• _Data entries_
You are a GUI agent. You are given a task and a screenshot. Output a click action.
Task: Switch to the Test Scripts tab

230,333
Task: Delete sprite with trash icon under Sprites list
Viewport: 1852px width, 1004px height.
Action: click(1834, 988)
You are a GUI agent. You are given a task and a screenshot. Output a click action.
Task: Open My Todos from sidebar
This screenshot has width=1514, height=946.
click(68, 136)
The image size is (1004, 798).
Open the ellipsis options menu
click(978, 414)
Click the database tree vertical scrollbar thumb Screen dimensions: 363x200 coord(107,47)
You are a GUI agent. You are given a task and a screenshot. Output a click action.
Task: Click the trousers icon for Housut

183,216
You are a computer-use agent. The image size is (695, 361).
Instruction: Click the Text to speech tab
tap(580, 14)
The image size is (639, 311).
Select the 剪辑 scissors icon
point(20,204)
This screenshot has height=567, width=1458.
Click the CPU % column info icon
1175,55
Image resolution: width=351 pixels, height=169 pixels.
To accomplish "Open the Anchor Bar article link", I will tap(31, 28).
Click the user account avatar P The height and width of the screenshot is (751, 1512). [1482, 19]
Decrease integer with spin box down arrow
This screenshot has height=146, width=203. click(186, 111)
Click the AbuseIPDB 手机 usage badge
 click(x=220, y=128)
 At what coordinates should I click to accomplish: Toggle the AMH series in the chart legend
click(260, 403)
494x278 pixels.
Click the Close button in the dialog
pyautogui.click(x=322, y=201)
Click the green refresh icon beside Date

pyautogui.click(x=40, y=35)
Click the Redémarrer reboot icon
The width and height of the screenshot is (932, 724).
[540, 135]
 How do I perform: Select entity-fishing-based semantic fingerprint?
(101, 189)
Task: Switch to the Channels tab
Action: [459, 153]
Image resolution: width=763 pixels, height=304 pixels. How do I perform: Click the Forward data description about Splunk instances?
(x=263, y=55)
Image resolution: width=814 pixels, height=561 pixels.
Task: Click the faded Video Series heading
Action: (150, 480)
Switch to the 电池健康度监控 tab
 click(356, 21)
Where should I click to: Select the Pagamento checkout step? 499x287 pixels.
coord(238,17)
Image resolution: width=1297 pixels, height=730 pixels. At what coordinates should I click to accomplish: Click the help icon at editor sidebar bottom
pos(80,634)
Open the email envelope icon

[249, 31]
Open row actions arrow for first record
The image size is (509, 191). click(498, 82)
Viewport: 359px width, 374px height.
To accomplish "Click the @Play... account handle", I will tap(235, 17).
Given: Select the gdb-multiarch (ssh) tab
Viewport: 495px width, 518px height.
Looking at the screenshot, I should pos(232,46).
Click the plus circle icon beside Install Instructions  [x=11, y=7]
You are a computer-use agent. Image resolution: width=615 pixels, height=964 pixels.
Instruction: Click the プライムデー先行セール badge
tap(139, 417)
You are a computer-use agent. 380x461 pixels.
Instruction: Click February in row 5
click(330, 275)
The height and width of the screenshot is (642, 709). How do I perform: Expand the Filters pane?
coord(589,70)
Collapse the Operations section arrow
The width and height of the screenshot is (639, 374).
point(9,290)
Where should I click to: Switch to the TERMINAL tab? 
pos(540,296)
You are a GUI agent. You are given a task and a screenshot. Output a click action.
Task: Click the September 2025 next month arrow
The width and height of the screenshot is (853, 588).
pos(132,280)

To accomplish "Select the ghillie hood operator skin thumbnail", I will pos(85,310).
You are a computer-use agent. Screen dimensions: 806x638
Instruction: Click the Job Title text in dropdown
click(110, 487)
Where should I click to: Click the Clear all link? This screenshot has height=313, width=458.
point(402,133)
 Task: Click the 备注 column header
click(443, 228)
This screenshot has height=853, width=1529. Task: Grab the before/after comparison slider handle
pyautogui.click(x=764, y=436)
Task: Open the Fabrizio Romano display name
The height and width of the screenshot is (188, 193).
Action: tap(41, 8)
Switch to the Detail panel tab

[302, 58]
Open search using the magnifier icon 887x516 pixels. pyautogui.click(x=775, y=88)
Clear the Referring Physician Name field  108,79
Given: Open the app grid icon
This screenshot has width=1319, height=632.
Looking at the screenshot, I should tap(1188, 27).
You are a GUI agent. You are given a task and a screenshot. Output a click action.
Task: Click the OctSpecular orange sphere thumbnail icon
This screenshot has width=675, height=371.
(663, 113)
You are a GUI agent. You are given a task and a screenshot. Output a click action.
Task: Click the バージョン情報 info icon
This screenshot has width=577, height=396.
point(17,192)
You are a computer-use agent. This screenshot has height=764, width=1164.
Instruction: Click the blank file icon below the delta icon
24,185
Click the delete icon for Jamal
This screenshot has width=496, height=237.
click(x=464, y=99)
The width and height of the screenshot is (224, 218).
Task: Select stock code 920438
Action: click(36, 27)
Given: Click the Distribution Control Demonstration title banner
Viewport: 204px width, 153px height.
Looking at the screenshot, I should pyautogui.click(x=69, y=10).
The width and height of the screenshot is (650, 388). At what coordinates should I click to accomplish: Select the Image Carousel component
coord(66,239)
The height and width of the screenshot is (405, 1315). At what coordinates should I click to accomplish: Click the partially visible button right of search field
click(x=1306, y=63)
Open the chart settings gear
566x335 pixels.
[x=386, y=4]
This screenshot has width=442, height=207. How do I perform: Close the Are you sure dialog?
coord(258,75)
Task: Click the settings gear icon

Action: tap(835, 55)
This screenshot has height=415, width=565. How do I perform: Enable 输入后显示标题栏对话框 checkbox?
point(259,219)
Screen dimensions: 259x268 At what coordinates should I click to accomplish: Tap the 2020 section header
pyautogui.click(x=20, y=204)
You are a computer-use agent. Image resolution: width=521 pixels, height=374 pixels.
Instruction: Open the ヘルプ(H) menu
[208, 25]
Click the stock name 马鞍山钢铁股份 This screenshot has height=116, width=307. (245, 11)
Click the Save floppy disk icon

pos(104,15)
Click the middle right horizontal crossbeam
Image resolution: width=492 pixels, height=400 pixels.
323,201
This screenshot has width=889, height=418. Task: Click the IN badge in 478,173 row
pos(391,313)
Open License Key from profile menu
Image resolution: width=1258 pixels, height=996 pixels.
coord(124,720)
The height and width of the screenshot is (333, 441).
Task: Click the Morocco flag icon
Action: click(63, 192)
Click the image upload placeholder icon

• _Task statement_
Reproduce verbatim the part of the rows above that opens with the line containing "Task: Click the 备注 column header" and closes with the line containing "point(17,192)", both of those lines included.

• _Completed task_
 Task: Click the 备注 column header
click(443, 228)
This screenshot has height=853, width=1529. Task: Grab the before/after comparison slider handle
pyautogui.click(x=764, y=436)
Task: Open the Fabrizio Romano display name
The height and width of the screenshot is (188, 193).
Action: tap(41, 8)
Switch to the Detail panel tab

[302, 58]
Open search using the magnifier icon 887x516 pixels. pyautogui.click(x=775, y=88)
Clear the Referring Physician Name field  108,79
Given: Open the app grid icon
This screenshot has width=1319, height=632.
Looking at the screenshot, I should tap(1188, 27).
You are a GUI agent. You are given a task and a screenshot. Output a click action.
Task: Click the OctSpecular orange sphere thumbnail icon
This screenshot has width=675, height=371.
(663, 113)
You are a GUI agent. You are given a task and a screenshot. Output a click action.
Task: Click the バージョン情報 info icon
This screenshot has width=577, height=396.
point(17,192)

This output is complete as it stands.